**CONSIGNE:** Recopiez à l’identique l’extrait du texte sur l’hydroxychloroquine qui va de « L’essai mené par » jusqu’à « d’un antibiotique, l’azithromicyne. » inclus.

**PASSAGE FOURNI:**
....

L’essai mené par le Pr Raoult à IUH Méditerranée de Marseille concerne des patients COVID positifs pris en charge précocement avec une association d’hydroxychloroquine et d’un antibiotique, l’azithromicyne.

Pas d’hydroxychloroquine hors AMM en ville

Dans le contexte de l’épidémie, au moment où les Français sont en proie au doute, l’étalage médiatique du débat scientifique a provoqué des difficultés d’accès dans les pharmacies en ville aux traitements Plaquenil (hydroxychloroquine) et Kaletra et son générique (lopinavir/ritonavir) pour les malades chroniques à qui ces médicaments sont destinés (VIH, lupus, polyarthrite rhumatoïde…). En clair, la peur a poussé les plus inquiets à se faire prescrire ces produits, risquant de priver les patients qui en avaient réellement besoin de ces produits. C’est pourquoi le ministre de la Santé a pris, en application de la loi d’urgence pour faire face à l’épidémie du Covid-19, un décret pour encadrer strictement la délivrance de ces médicaments. Le ministre a ainsi interdit la prescription d’hydroxychloroquine hors AMM en ville et l’association lopinavir/ritonavir pour en réserver l’usage aux équipes hospitalières pour des patients souffrant de formes sévères de Covid-19 après décision collégiale. Et l’ANSM a expressément demandé aux pharmaciens d’officine de ne délivrer ces médicaments que sur prescription médicale dans leurs indications habituelles, afin de sécuriser leur accès aux patients qui en bénéficient pour leur traitement chronique.

....

**SECTION DES DONNÉES:**
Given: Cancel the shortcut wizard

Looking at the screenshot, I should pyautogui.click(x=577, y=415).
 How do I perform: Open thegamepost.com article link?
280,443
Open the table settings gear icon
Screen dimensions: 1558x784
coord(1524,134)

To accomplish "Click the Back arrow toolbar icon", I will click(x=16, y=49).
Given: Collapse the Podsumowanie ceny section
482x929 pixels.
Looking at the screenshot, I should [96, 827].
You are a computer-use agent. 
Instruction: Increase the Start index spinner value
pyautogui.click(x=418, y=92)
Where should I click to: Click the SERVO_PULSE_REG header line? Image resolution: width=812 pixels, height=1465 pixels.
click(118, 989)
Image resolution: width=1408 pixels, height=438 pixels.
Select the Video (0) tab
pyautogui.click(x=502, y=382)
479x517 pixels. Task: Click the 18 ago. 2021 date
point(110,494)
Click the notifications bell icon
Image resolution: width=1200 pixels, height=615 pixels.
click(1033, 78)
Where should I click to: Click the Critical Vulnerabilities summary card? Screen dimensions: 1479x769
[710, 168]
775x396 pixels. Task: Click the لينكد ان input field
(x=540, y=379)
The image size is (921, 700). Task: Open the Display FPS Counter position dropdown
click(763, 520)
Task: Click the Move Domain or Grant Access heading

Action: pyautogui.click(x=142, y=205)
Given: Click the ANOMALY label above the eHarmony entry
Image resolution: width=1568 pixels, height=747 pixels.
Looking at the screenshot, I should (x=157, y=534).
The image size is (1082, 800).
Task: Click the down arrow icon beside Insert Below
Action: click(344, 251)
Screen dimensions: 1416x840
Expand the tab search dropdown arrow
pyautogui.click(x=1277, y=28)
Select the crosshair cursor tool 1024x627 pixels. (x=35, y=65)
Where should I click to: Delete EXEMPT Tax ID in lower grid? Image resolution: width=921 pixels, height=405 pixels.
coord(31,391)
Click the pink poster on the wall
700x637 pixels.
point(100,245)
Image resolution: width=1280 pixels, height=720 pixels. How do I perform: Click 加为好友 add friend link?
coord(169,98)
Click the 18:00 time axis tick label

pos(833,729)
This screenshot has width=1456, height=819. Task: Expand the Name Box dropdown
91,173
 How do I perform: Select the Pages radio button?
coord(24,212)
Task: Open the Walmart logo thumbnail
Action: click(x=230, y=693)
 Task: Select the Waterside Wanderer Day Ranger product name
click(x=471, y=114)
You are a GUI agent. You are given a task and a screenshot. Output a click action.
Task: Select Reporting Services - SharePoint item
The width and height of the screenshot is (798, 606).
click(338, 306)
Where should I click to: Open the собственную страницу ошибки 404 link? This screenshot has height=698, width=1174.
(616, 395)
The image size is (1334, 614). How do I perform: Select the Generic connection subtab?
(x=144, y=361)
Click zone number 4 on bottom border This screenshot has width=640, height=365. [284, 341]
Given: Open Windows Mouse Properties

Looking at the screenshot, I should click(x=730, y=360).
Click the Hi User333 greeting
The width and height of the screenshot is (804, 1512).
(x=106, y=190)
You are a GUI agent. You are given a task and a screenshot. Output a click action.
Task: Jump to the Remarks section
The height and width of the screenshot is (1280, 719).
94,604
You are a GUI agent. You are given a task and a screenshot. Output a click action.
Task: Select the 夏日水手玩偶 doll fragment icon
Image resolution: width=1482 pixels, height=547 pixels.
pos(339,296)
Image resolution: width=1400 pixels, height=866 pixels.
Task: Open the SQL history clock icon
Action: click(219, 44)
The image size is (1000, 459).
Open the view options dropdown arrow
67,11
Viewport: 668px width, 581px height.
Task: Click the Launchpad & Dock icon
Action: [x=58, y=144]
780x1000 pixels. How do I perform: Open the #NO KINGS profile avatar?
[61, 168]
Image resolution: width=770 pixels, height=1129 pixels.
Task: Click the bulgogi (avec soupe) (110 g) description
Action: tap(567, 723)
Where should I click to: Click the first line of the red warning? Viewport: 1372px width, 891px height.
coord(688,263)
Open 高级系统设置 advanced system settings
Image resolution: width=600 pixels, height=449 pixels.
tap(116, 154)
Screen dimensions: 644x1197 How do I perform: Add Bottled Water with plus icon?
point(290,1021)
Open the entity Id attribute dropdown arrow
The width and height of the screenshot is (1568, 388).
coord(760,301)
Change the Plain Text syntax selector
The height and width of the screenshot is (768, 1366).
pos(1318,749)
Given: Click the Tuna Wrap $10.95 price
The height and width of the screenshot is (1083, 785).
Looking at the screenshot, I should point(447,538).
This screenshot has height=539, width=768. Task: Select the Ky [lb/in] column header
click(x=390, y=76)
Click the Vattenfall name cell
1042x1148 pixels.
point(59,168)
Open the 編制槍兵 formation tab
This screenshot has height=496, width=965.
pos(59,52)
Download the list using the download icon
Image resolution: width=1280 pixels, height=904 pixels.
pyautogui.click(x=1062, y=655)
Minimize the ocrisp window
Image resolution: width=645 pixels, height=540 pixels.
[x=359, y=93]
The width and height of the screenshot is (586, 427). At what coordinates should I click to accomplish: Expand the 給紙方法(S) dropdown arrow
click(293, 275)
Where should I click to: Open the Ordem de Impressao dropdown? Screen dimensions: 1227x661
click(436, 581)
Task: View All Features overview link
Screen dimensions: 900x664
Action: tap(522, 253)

....

**RÉPONSE RÉDIGÉE:**
L’essai mené par le Pr Raoult à IUH Méditerranée de Marseille concerne des patients COVID positifs pris en charge précocement avec une association d’hydroxychloroquine et d’un antibiotique, l’azithromicyne.